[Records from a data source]

________________________________________

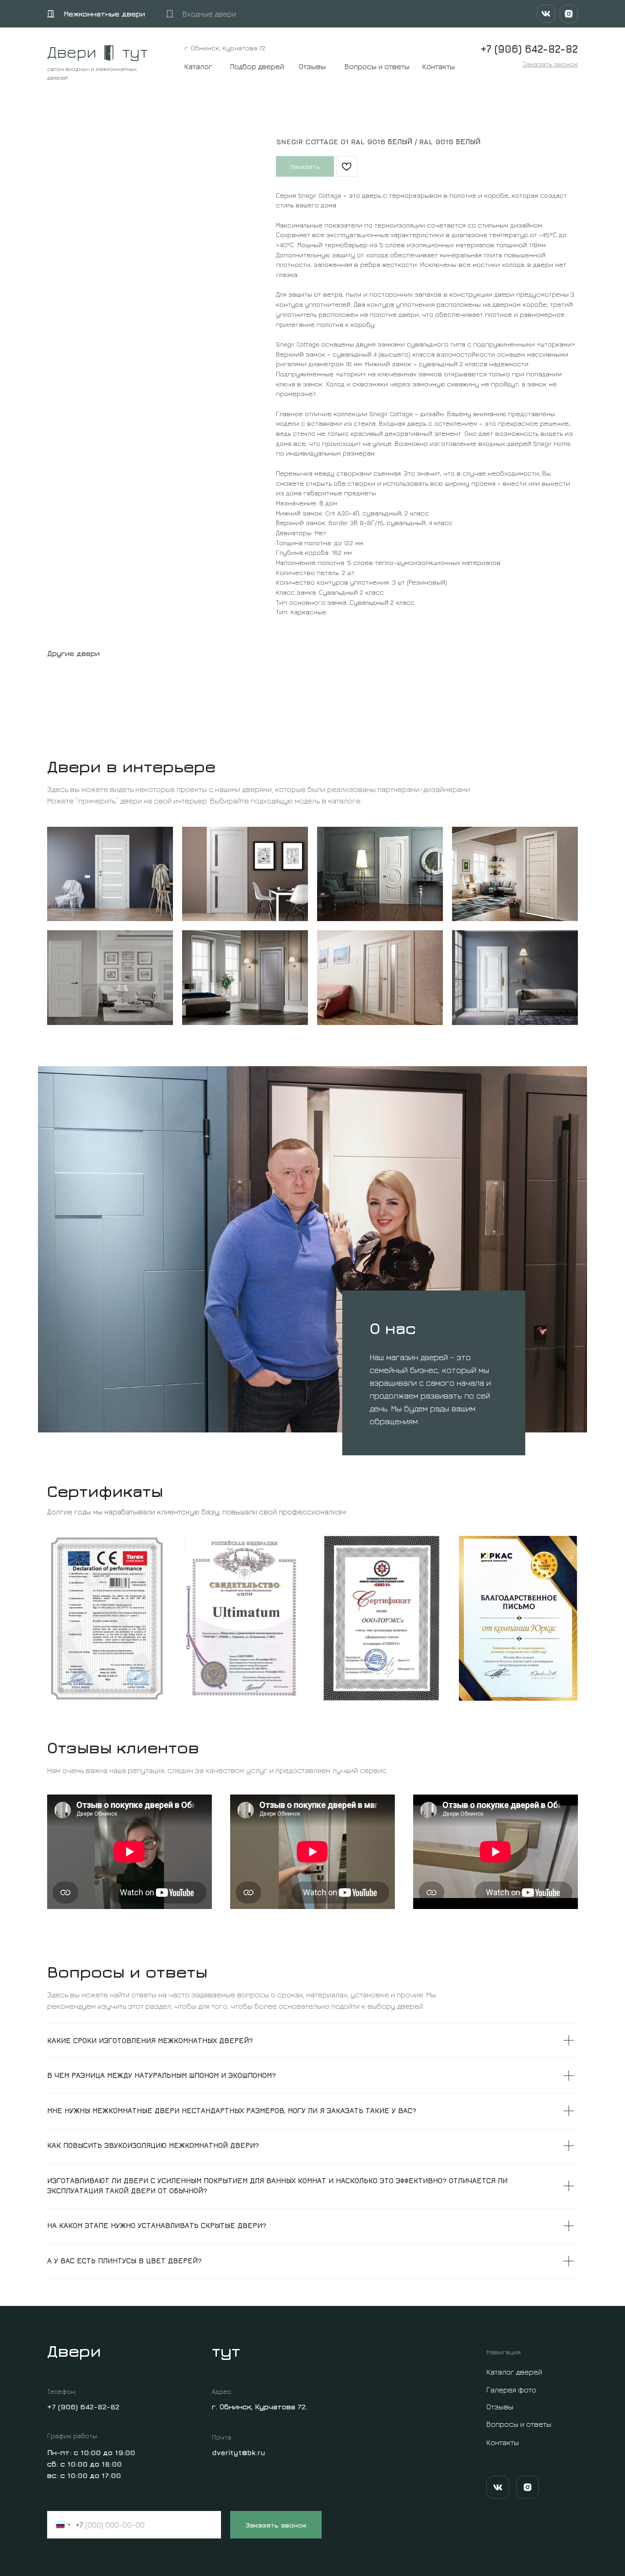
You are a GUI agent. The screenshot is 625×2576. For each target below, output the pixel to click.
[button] (550, 64)
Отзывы (312, 66)
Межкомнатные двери (104, 14)
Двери (72, 51)
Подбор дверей (257, 66)
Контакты (438, 66)
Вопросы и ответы (377, 66)
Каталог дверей (514, 2372)
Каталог (198, 66)
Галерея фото (511, 2390)
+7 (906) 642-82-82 (83, 2406)
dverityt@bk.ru (238, 2452)
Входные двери (209, 14)
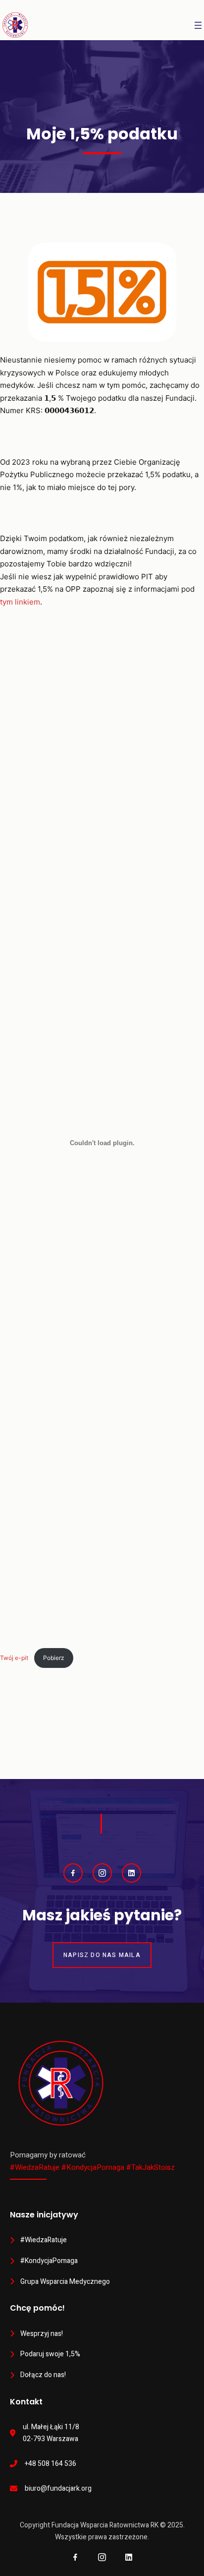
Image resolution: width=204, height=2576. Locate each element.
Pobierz (53, 1657)
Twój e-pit (15, 1657)
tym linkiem (20, 602)
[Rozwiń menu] (198, 25)
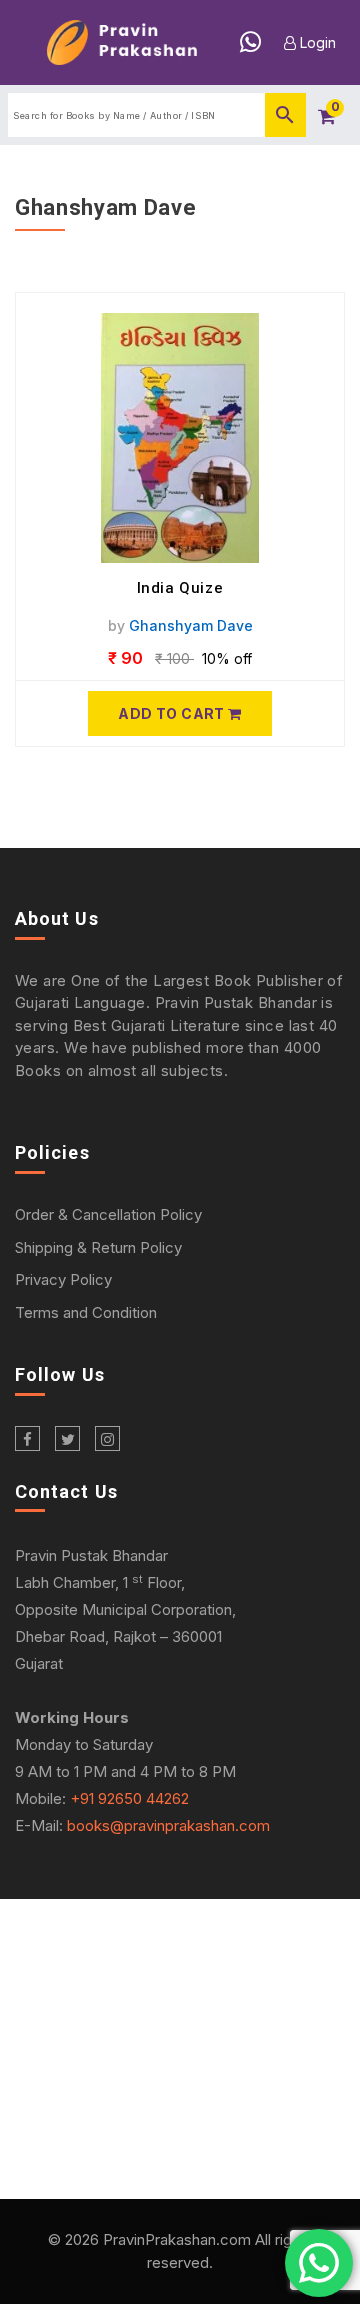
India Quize (180, 588)
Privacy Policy (63, 1279)
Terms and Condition (86, 1312)
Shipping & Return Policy (98, 1247)
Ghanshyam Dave (191, 625)
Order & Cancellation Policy (108, 1214)
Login (316, 42)
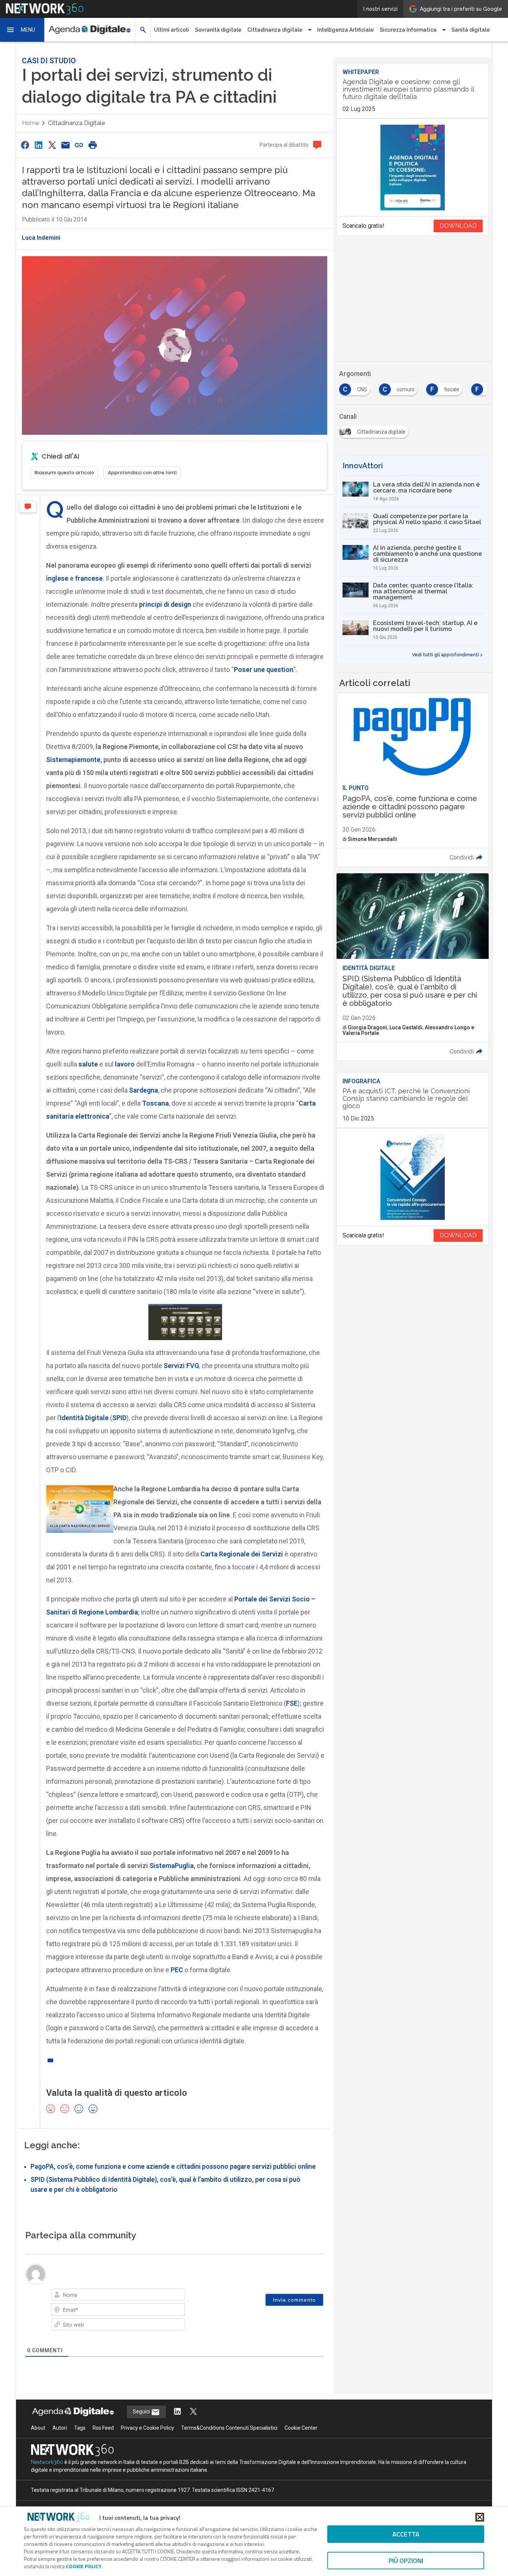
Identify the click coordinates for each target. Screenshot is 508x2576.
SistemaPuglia (171, 1865)
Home (30, 123)
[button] (22, 30)
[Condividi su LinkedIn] (38, 145)
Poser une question (263, 669)
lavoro (125, 1064)
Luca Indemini (41, 237)
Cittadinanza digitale (76, 123)
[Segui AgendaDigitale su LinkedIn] (177, 2412)
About (38, 2428)
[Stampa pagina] (93, 145)
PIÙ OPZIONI (406, 2561)
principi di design (165, 604)
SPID (119, 1418)
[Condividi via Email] (65, 145)
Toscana (155, 1103)
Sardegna (143, 1090)
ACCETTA (405, 2534)
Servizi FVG (181, 1366)
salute (88, 1064)
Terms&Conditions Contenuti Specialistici (229, 2428)
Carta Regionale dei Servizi (241, 1554)
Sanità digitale (470, 30)
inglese (57, 578)
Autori (59, 2428)
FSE (292, 1703)
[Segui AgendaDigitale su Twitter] (193, 2412)
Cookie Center (301, 2428)
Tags (80, 2428)
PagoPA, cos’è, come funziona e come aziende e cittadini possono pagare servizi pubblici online (173, 2166)
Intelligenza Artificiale (345, 30)
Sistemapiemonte (73, 759)
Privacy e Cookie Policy (147, 2428)
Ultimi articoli (171, 30)
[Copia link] (79, 145)
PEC (177, 1970)
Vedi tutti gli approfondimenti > (447, 654)
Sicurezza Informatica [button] (408, 30)
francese (89, 578)
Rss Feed (103, 2428)
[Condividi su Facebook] (25, 145)
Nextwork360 (47, 2462)
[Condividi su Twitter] (52, 145)
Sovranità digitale (218, 30)
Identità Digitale (84, 1418)
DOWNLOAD (458, 225)
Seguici (142, 2411)
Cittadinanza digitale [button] (274, 30)
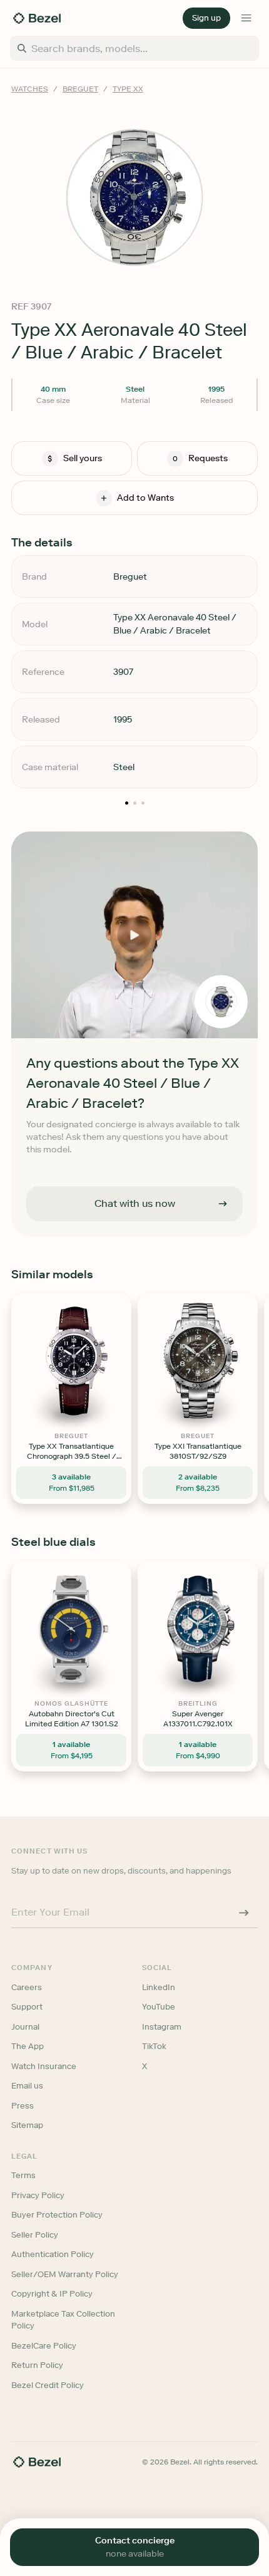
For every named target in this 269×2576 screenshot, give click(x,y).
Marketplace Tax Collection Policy (63, 2320)
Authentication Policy (52, 2254)
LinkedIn (158, 1987)
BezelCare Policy (43, 2345)
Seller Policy (34, 2235)
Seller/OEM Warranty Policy (64, 2274)
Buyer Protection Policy (57, 2214)
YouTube (158, 2006)
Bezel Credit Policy (47, 2385)
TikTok (154, 2046)
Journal (25, 2026)
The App (27, 2046)
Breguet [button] (80, 89)
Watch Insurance (43, 2066)
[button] (206, 18)
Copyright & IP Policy (52, 2293)
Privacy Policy (37, 2195)
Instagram (161, 2026)
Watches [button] (29, 89)
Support (27, 2006)
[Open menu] (246, 18)
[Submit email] (244, 1913)
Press (22, 2105)
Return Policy (37, 2365)
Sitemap (27, 2125)
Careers (26, 1987)
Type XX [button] (128, 89)
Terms (23, 2175)
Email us (27, 2085)
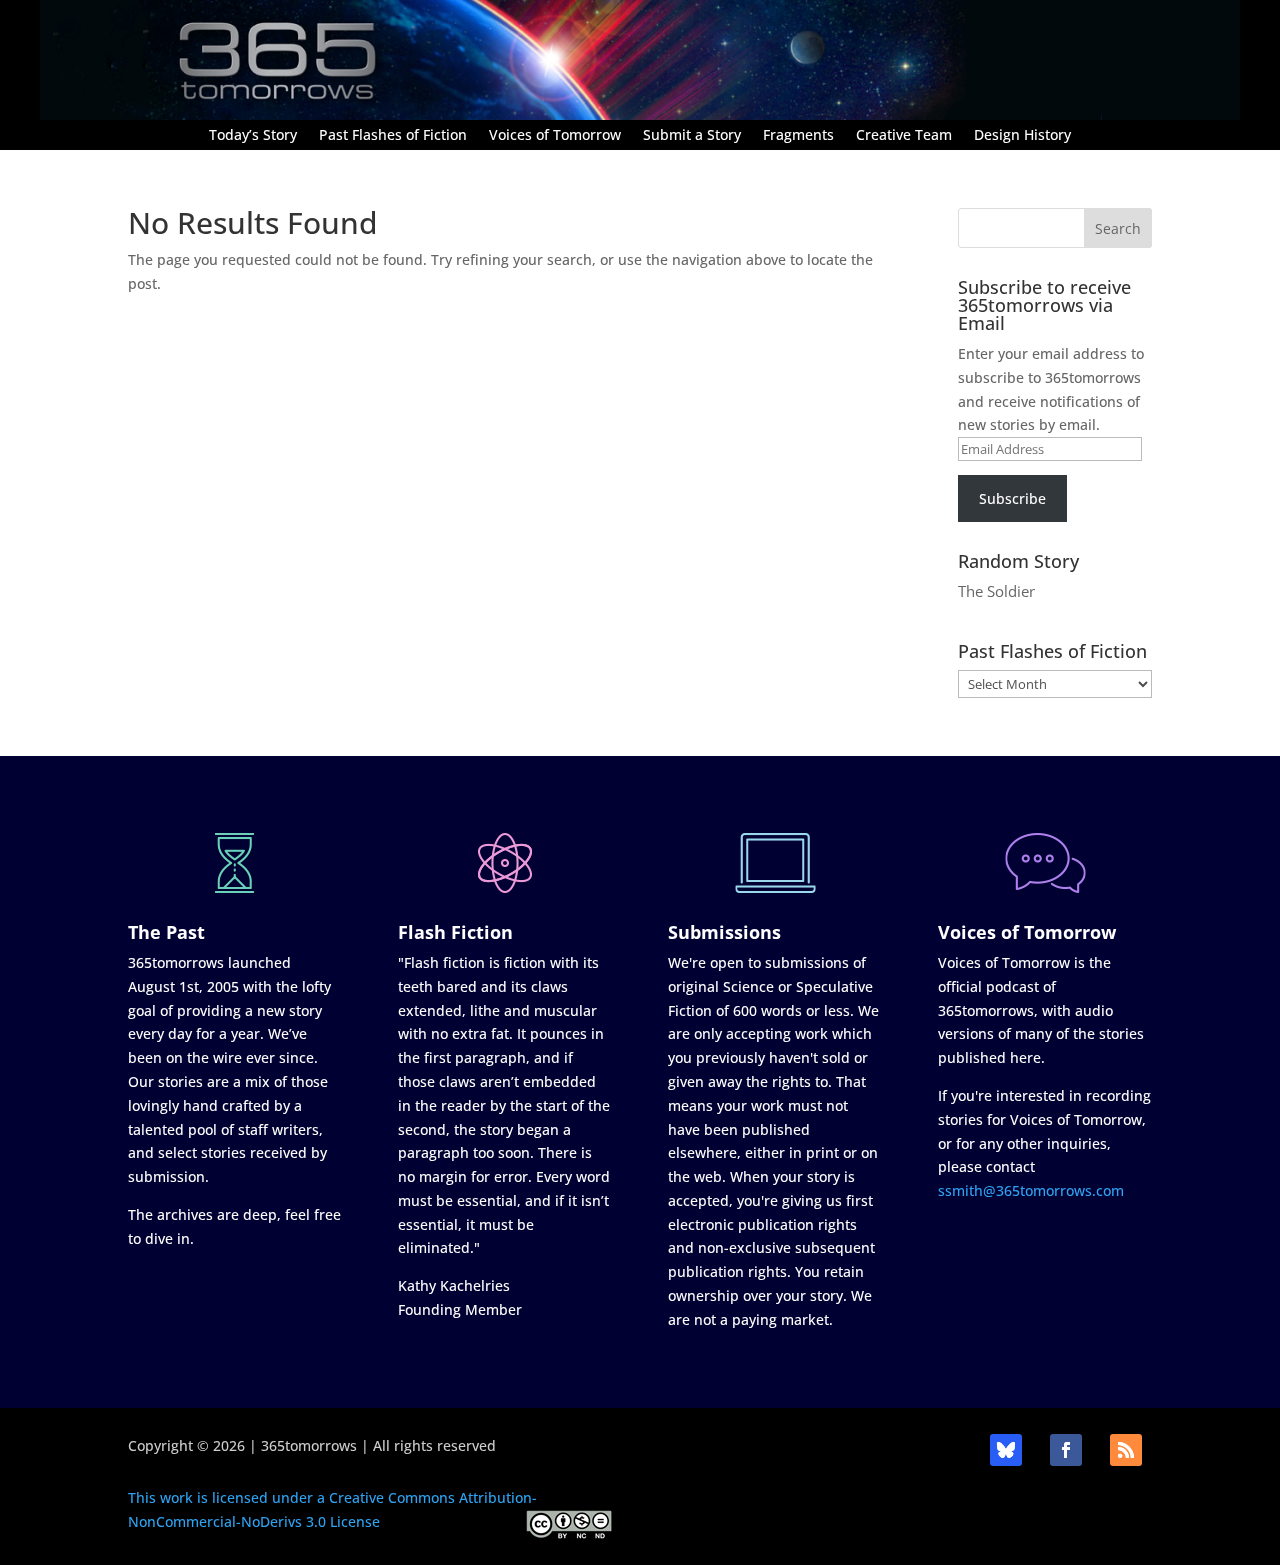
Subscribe (1012, 498)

________________________________________

Up to and including the line that contains "Login (316, 42)", print the records above exactly from their first line, without any pictures.

§ **ANSWER**:
You are a GUI agent. The screenshot is 625×2576. For each target below, output the pixel to click.
[button] (550, 64)
Отзывы (312, 66)
Межкомнатные двери (104, 14)
Двери (72, 51)
Подбор дверей (257, 66)
Контакты (438, 66)
Вопросы и ответы (377, 66)
Каталог дверей (514, 2372)
Каталог (198, 66)
Галерея фото (511, 2390)
+7 (906) 642-82-82 (83, 2406)
dverityt@bk.ru (238, 2452)
Входные двери (209, 14)
Image resolution: width=204, height=2576. Locate each element.
Pobierz (53, 1657)
Twój e-pit (15, 1657)
tym linkiem (20, 602)
[Rozwiń menu] (198, 25)
India Quize (180, 588)
Privacy Policy (63, 1279)
Terms and Condition (86, 1312)
Shipping & Return Policy (98, 1247)
Ghanshyam Dave (191, 625)
Order & Cancellation Policy (108, 1214)
Login (316, 42)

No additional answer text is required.